Он проснулся первым, не решаясь пошевелиться: пусть она спит, его длинноволосая супруга! Пусть она еще попутешествует вдали отсюда и пусть ничто в ее снах не напоминает о том, что они проиграли и что им конец. Пусть никогда в своих снах она не увидит их дрейфующие «крепости», изрешеченные огненными стрелами. Пусть никогда не услышит нечеловеческие вопли гребцов, заживо погребенных на нижних палубах пылающего корабля…
Якорь скользнул по дну: вероятно, это был Тенарон. Они приплыли. К единственному порту, который еще удерживался его войсками, – но надолго ли? Он нежно погладил руку своей жены, чтобы разбудить ее. Она открыла глаза, увидела его перед собой и сразу же осознала, где они и что произошло. Но как ни в чем не бывало она непринужденно продолжила незавершенный разговор:
– После твоего отъезда Сосию наверняка удастся укрыть оставшийся флот в глубине залива. И поскольку проход там контролирует твоя пехота…
– …то я смог бы перейти в наступление, не так ли? И прогнать Октавиана из его штаба – а почему бы и нет? Короче говоря, победить после поражения там, где я проиграл с самого начала… Призови своих богов, подари им свое золото, пообещай им свои волосы, только никуда больше не вмешивайся!
На пристани у малого форта стояла группа мужчин в кольчугах: это были те немногочисленные лейтенанты, которым, как и ему, удалось сбежать. Некоторые из них на более быстроходных судах сумели догнать его, несмотря на то что отправились намного позже египетского флота. Они ждали его вместе с командующим гарнизоном и обменивались новостями: покинутый Сосий действительно смог завести вглубь бухты уцелевшие корабли. Но для чего все это? Чтобы их можно было взять на абордаж? Бывший консул предпочел пойти на переговоры… Ступив ногой на твердую землю, Антоний узнал о предательстве своего адмирала и, ко всеобщему удивлению, одобрил его:
– Я рад, что хоть один мой друг смог спасти себе жизнь.
Ему сообщили, что пехота продолжала упрямо обороняться. И тогда он вспомнил испещренного шрамами нарбоннского декуриона, старика из пятого легиона, легиона Жаворонков, который несколько недель назад окликнул его:
– Нужно сражаться на земле, генерал! Неужели мои раны больше ничего не стоят? А? А наши мечи? Ты что же, плюешь на наши мечи? Тогда почему надеешься смыться? Этот чертов флот – ненадежная опора! Черт побери, пусть эти египетские задницы сражаются в море, а за нами оставь сушу, где мы, твои легионеры, – лучшие!
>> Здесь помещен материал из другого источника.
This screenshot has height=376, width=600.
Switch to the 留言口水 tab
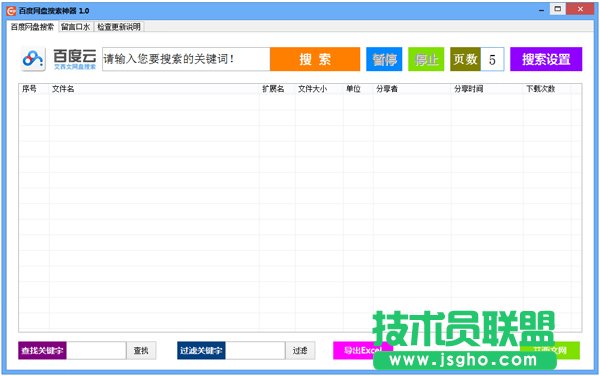(75, 27)
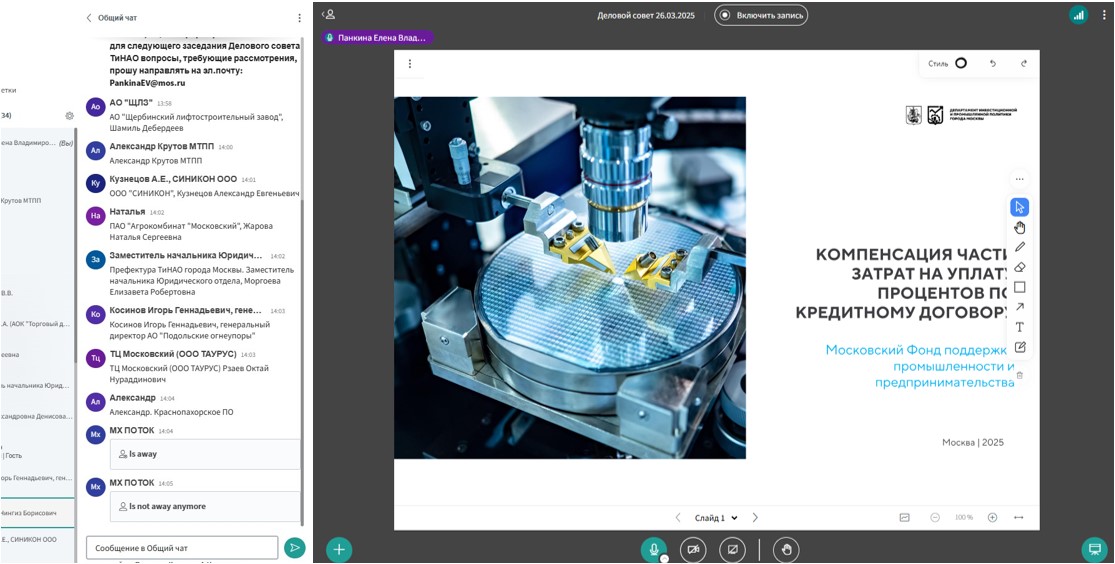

К несчастью, это оказалось не так уж просто: в бою на суше, в сражении в сомкнутом строю, где его войска действительно всегда были превосходны, противнику удавалось ускользать от него. Было невозможно выбить Октавиана с холма, на котором укрепилась его пехота: Антоний лично провел две кавалерийские атаки на этот холм, и оба раза был отброшен… Но если Канидий и его солдаты до сих пор держались, если они по-прежнему оборонялись, несмотря на возвращение флота и косившие ряды дизентерию, значит оставалась надежда. Тотчас же он велел гонцам передать Канидию приказ повернуть в сторону Македонии. О, не стоило строить иллюзии: сейчас, когда решена проблема с флотом, его бедные пехотинцы могли лишь попытаться обмануть армию Октавиана, следовавшую за ними по пятам! Этот сопляк теперь будет неотступно их преследовать…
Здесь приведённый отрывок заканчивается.